TLK: About those hexdump manipulation functions...
TLK: Return value of convert_to_*
TLK: Dropping support for Windows 98/ME [cont]
BUG: Missing SSL warning
TLK: Not enough error messages
REQ: ext/fileinfo
CVS: ext/filter code review
PAT: is_numeric_string optimization in 5_2
TLK: About those hexdump manipulation functions...
Alexander Demin chased up a patch he submitted to internals@ a couple of weeks ago introducing
hexdump(), packhex(), smart_hexdump() and
smart_packhex() into the PHP_5_2 core. This time, he had a response.
Tony Dovgal asked Alexander to elaborate on the usage of the proposed functions, the
reason(s) he felt they should be in the core and not in PECL, and the reason(s) they
couldn't be implemented in userspace PHP.
Alexander was quick to reply. He explained that hexdump manipulation is very
useful when it comes to debugging communication protocols, any algorithms with
binary data or any kind of logging. In fact, he'd found it so useful in the past
that he'd included his userland implementation into several of his own projects over
the last two years or so. Implementing the functions in C makes them faster, but -
more to the point - Alexander felt they belonged in the PHP core because the more
complex (and so less useful) pack() and unpack() functions
are there already.
Tony didn't see a reason to add something into the core that could be easily implemented in PHP itself, and was against adding every function that might be useful for 'a couple of persons using PHP', particularly given that scenario. He suggested that Alexander might offer his userland code as a PEAR package instead.
Stas Malyshev agreed that it sounds like a useful addition to the PEAR repository. He pointed out that, since the main use of hexdump functionality is in debugging, performance isn't really an issue. Alexander saw what the pair meant, and agreed to alter his userland source to follow PEAR coding standards.

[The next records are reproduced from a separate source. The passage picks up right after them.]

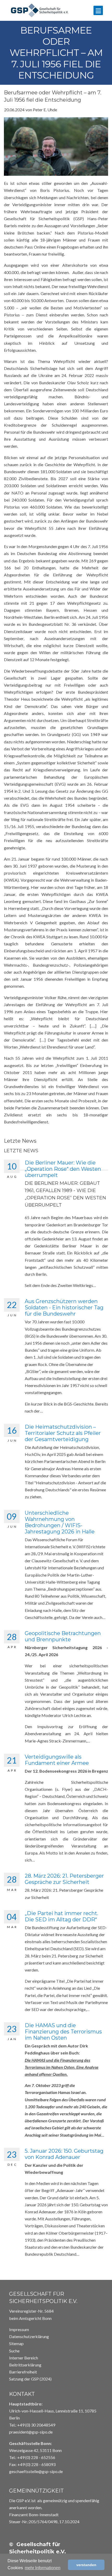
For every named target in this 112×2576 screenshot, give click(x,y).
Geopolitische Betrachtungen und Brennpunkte (63, 1636)
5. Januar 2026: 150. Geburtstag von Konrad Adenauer (64, 2154)
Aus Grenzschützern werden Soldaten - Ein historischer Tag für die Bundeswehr (64, 1307)
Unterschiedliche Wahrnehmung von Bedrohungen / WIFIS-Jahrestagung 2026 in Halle (60, 1522)
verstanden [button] (86, 2565)
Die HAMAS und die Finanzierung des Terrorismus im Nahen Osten (63, 2031)
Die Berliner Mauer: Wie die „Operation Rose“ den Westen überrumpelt (63, 1169)
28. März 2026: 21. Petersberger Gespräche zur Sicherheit (64, 1879)
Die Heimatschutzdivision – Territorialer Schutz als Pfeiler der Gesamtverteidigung (63, 1433)
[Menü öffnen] (98, 10)
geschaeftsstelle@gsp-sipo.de (36, 2471)
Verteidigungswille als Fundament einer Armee (57, 1760)
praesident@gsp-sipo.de (31, 2431)
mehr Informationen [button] (42, 2568)
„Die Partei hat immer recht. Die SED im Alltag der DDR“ (61, 1916)
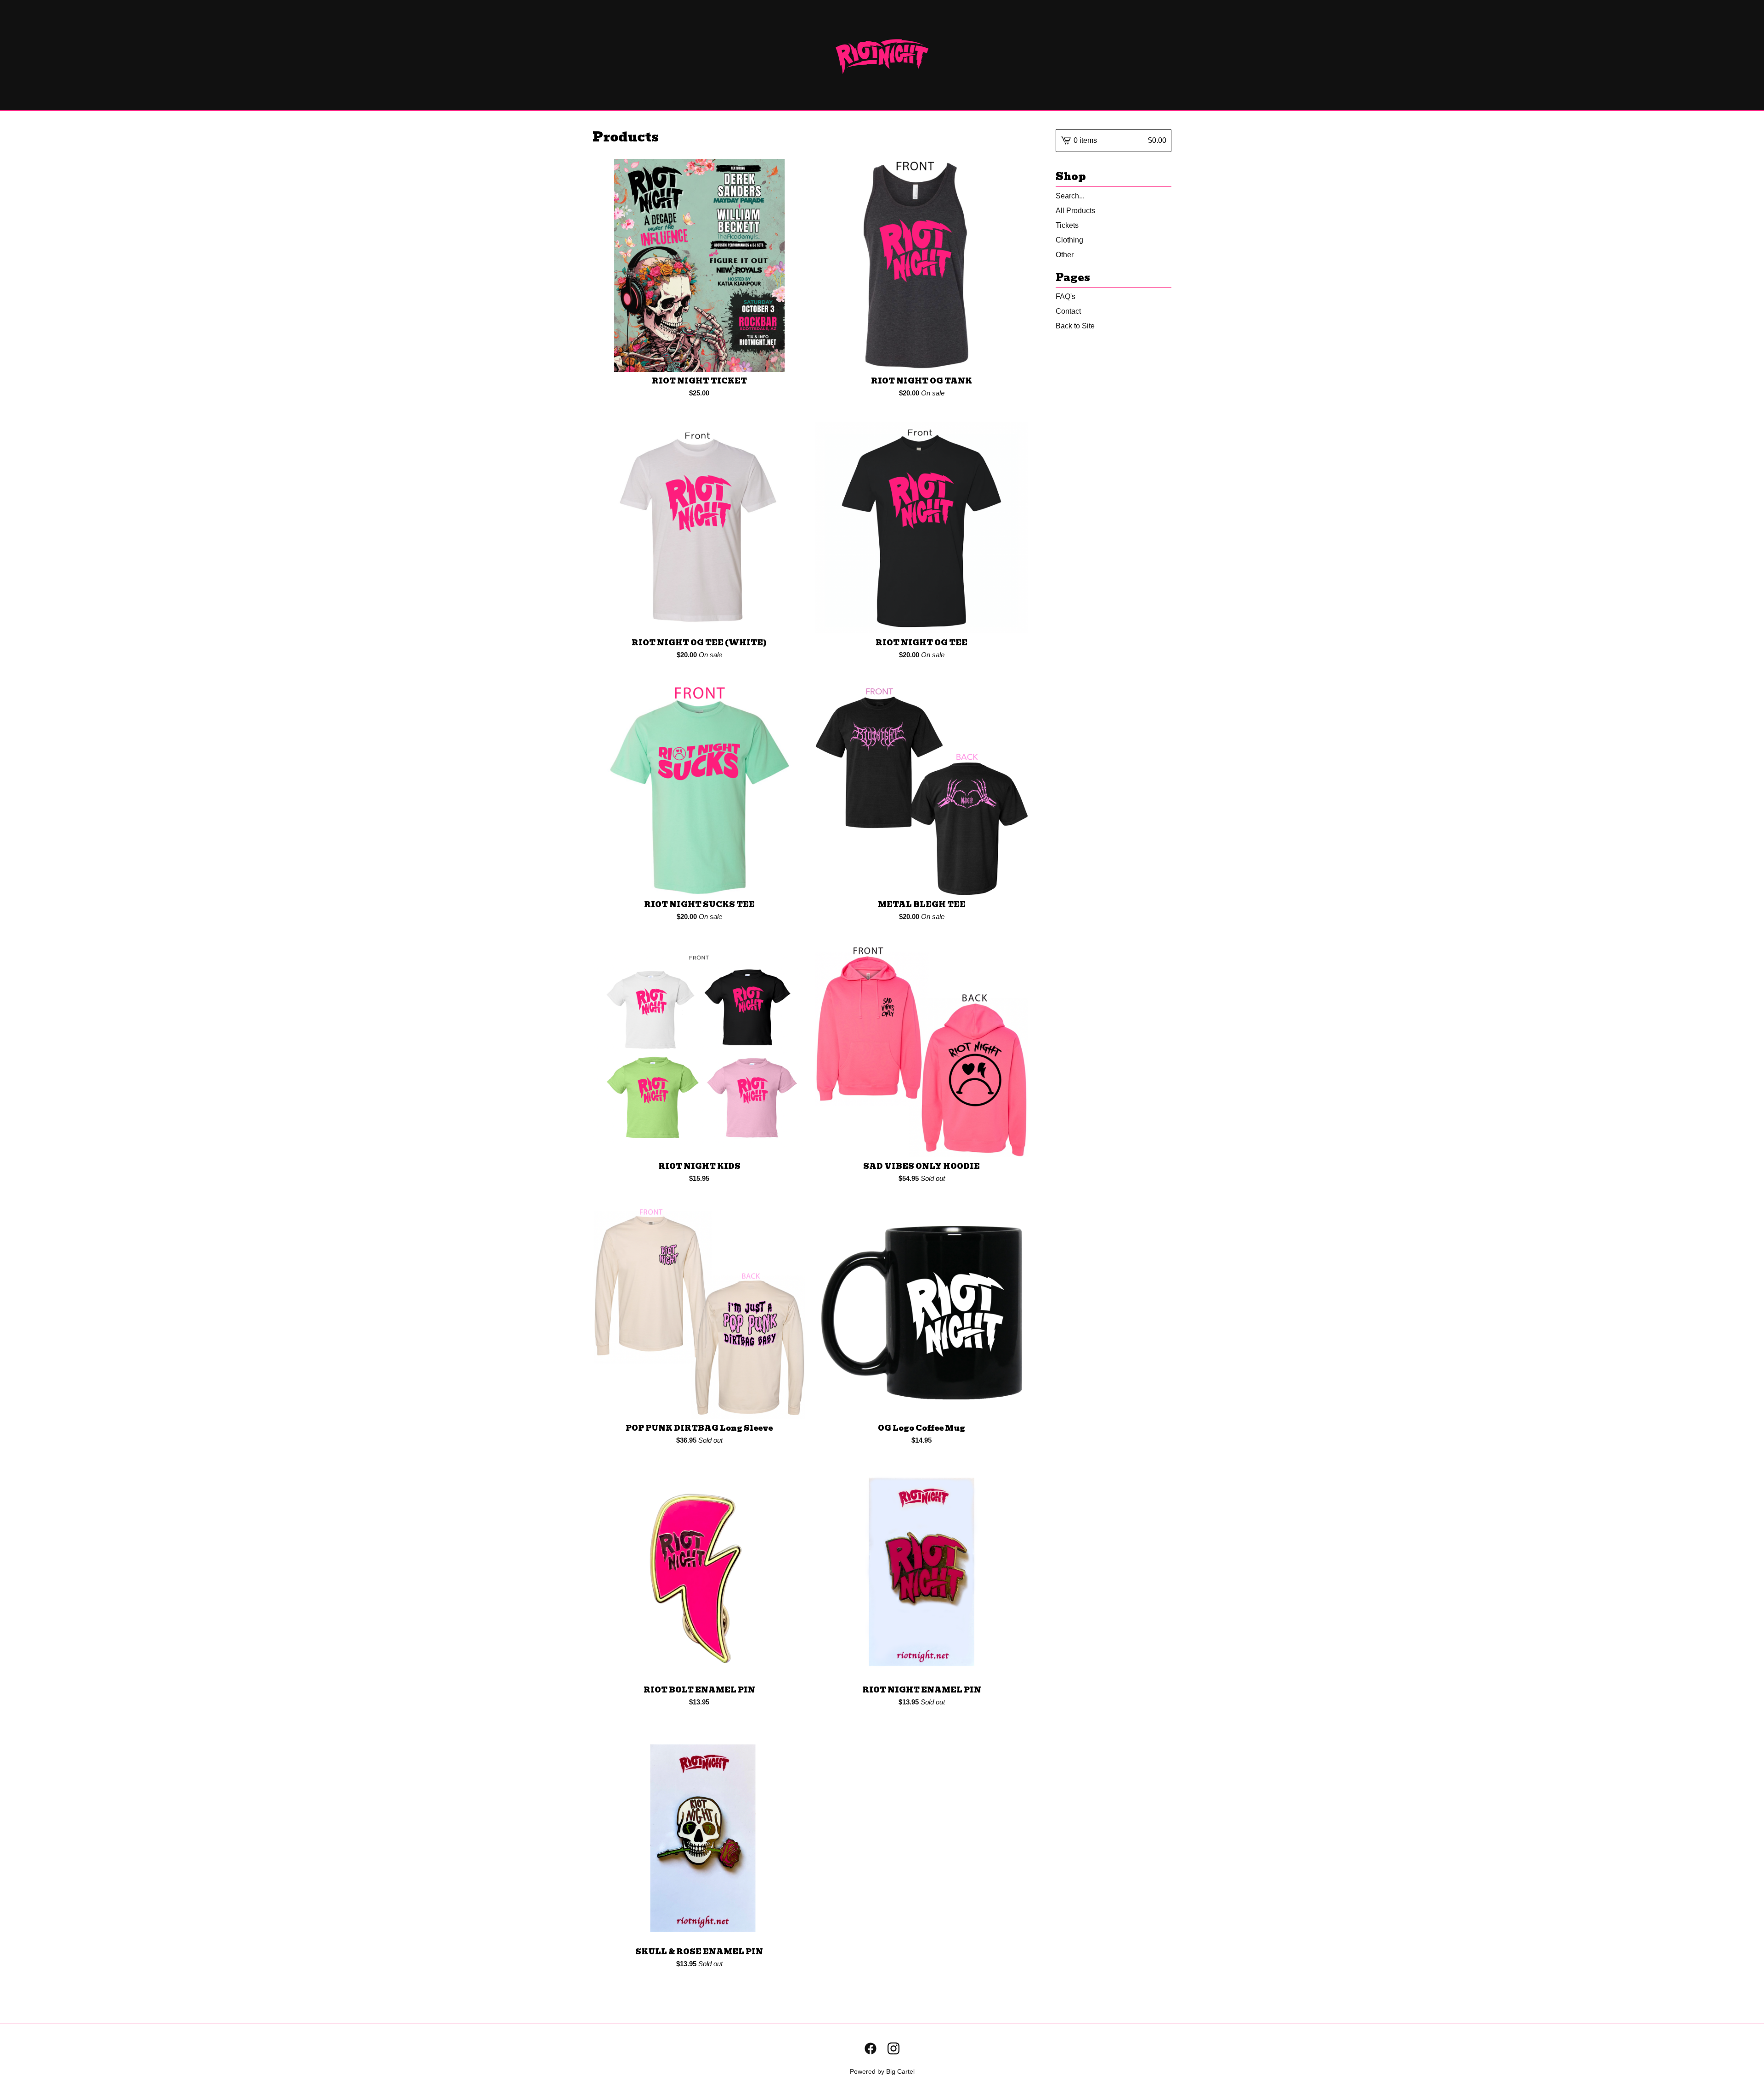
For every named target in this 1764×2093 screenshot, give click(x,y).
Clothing (1069, 240)
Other (1065, 255)
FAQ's (1065, 296)
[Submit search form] (1164, 196)
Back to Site (1075, 326)
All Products (1075, 210)
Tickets (1067, 225)
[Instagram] (893, 2048)
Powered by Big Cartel (882, 2071)
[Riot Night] (882, 55)
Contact (1068, 311)
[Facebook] (870, 2048)
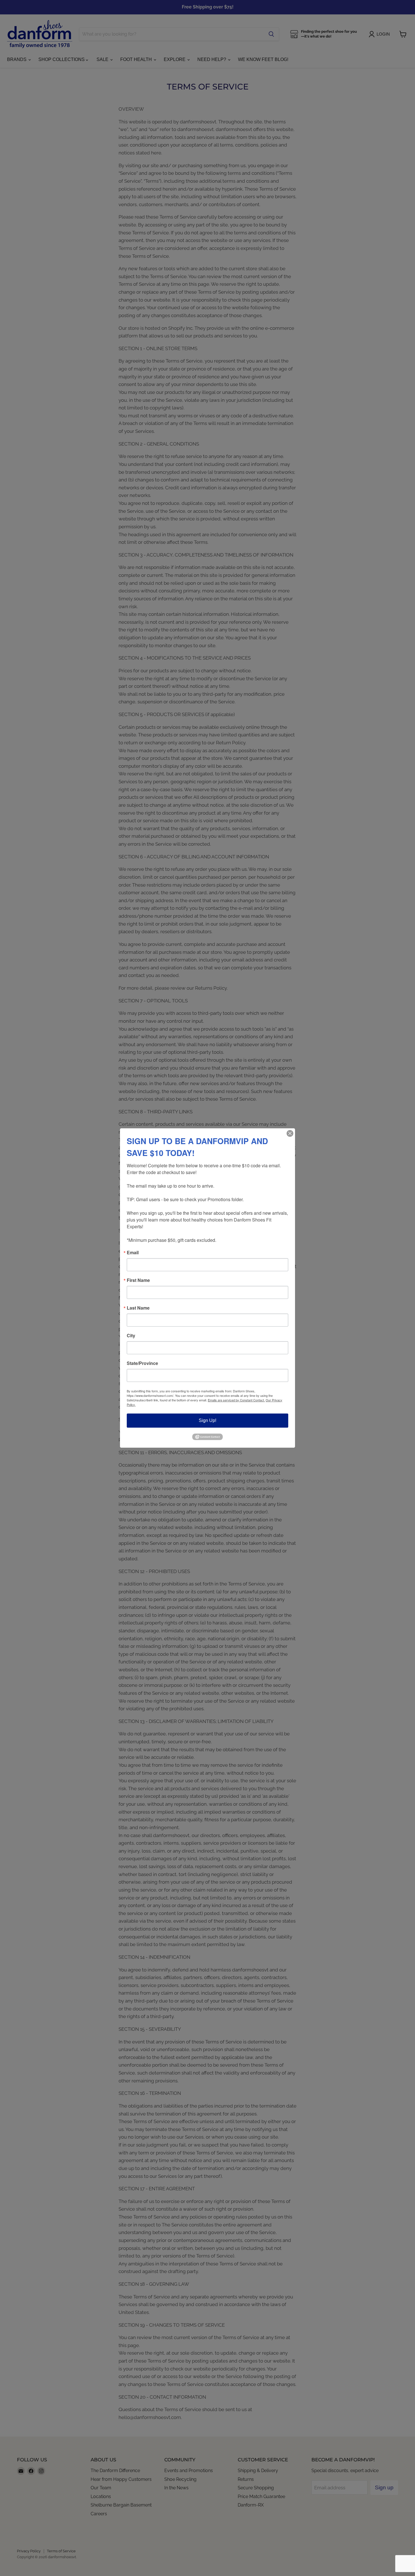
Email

Short version: Interesting PEAR package incoming, assuming it survives the PEPr process.
TLK: Return value of convert_to_*
Andrei Zmievski took issue with an apparently minor change made by Tony to the
internal functions convert_to_unicode() and
convert_to_string(). The commit message promised that it would
'restore old behaviour when casting objects to strings and NULL'. Andrei
felt that a failed object/string conversion really
should return FAILURE, as it had until very recently. Tony argued that,
when converting an objects to a string emits an E_RECOVERABLE_ERROR, it
should still be possible to do the conversion if there is a user-defined error
handler. He offered up the following code to demonstrate his point:
<?php
|
Andrei pointed out that the object $o would also be seen by
zend_parse_parameters() as a string, rather than as an object - was
that really Tony's intention?
Following a long gap in list traffic, Andrei wrote to internals@ saying that he
and Tony had held 'a spirited discussion' on IRC on the subject of
IS_OBJECT conversion. Tony felt that, since all that matters is the end
result, the function should return SUCCESS regardless of whether the
object could genuinely convert to a string or a forced conversion to the string
"Object" had occurred. Andrei did not share this point of view, writing
that the whole point of his adding return values in those functions in the first
place had been to distinguish between genuine and forced conversions.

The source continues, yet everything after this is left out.